TE BESTUDEREN TEKST –
========================================

[Johannes Frederik Freyer]
FREYER (Johannes Frederik), geboren in 1785, studeerde te Erlangen in Beijeren en werd in 1807 tot Predikant bij de Luthersche gemeente te Leeuwarden beroepen. Toen onder de Franschen het kerkgebouw dezer gemeente tot een pakhuis voor de Douanen, ter berging van aangehouden goederen, in beslag was genomen, werd hij naar den Minister van Binnenlandsche zaken, den Baron van de Capellen, afgevaardigd, en keerde met het bevelschrift tot ontruiming en herstelling der kerk in haren vorigen toestand terug. Hij vierde in 1817 het derde eeuwfeest der Kerkhervorming, en zijne toen gehoudene rede over Rom. 13 vs. 12, werd, met de bij de andere gemeenten gehoudene leerredenen, in het licht gegeven.

========================================

AANGELEVERDE RECORDS –
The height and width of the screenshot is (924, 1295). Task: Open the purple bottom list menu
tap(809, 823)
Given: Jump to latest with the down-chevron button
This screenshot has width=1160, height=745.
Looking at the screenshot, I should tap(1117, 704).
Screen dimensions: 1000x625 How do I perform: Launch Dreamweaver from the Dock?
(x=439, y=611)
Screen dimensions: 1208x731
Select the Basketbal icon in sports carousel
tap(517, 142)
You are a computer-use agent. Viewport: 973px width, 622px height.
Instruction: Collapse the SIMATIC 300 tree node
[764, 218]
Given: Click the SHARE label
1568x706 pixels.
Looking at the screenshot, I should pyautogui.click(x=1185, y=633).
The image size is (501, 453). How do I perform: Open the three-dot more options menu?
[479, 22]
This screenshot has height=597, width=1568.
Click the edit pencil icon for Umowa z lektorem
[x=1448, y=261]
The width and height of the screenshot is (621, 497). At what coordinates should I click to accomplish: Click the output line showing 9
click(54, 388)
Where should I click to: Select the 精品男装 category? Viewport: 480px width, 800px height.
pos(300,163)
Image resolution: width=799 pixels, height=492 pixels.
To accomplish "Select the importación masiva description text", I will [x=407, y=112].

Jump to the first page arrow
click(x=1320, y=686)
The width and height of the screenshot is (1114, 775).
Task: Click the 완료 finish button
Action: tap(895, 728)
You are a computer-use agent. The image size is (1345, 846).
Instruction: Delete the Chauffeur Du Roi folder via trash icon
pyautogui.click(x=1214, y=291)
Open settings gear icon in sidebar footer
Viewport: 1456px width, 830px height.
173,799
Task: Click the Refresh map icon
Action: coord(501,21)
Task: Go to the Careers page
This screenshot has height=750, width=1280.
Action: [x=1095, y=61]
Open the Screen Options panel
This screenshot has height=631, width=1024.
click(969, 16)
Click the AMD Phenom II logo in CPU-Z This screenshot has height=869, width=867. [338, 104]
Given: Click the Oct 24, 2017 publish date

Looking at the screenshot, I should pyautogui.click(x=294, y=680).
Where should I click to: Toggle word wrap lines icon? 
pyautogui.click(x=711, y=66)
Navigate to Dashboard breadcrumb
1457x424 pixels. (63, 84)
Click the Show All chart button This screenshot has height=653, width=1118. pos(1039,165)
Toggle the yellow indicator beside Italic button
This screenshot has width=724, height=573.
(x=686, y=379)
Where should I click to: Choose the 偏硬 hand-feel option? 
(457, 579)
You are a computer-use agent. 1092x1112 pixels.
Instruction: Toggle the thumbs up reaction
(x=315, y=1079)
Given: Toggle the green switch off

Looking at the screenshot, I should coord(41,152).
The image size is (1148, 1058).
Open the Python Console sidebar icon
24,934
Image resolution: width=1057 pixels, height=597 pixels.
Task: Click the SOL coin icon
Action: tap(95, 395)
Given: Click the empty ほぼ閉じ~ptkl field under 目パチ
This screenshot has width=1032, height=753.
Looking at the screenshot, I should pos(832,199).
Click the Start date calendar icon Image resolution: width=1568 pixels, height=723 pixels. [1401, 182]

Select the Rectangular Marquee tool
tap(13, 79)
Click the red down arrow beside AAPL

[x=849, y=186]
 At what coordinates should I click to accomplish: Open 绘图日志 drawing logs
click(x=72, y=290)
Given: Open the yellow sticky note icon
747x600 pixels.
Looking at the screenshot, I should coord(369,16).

========================================

TE ONDERNEMEN STAPPEN –
1. Schrijf uit de tekst over Johannes Frederik Freyer letterlijk het stuk over van "[Johannes Frederik Freyer]" tot en met "het licht gegeven.".
2. Zet de tekst over Johannes Frederik Freyer alsjeblieft voort, te beginnen na de laatste zin.

VERWACHTE UITKOMSTEN –
1.
[Johannes Frederik Freyer]
FREYER (Johannes Frederik), geboren in 1785, studeerde te Erlangen in Beijeren en werd in 1807 tot Predikant bij de Luthersche gemeente te Leeuwarden beroepen. Toen onder de Franschen het kerkgebouw dezer gemeente tot een pakhuis voor de Douanen, ter berging van aangehouden goederen, in beslag was genomen, werd hij naar den Minister van Binnenlandsche zaken, den Baron van de Capellen, afgevaardigd, en keerde met het bevelschrift tot ontruiming en herstelling der kerk in haren vorigen toestand terug. Hij vierde in 1817 het derde eeuwfeest der Kerkhervorming, en zijne toen gehoudene rede over Rom. 13 vs. 12, werd, met de bij de andere gemeenten gehoudene leerredenen, in het licht gegeven.

2.
Sedert 1829 werd Freyer door eene keelziekte in zijn dienstwerk verhinderd, zoodat hem op zijn verzoek een proponent werd toegevoegd. Hij overleed te Leeuwarden den 13den Mei 1831 en gaf, behalve de genoemde Hervormingsrede, naamloos, in het licht.
H. Zschokke, Geschiedkundig tafereel van den tegenwoordigen toestand des Christendoms over den geheelen aardbodem, uit het Hoogduitsch met Aanmerkingen van G.H.M. Delprat, Franek. 1823. 8o.
De Godsdienst naar den Bijbel, Leeuw. 1827. 8o.
Zie Schultz Jacobi en Domela Nieuwenhuis, Bijdrag. tot de geschied. der Evang. Luth. Kerk in de Nederl. St. V. bl. 200-203, 222.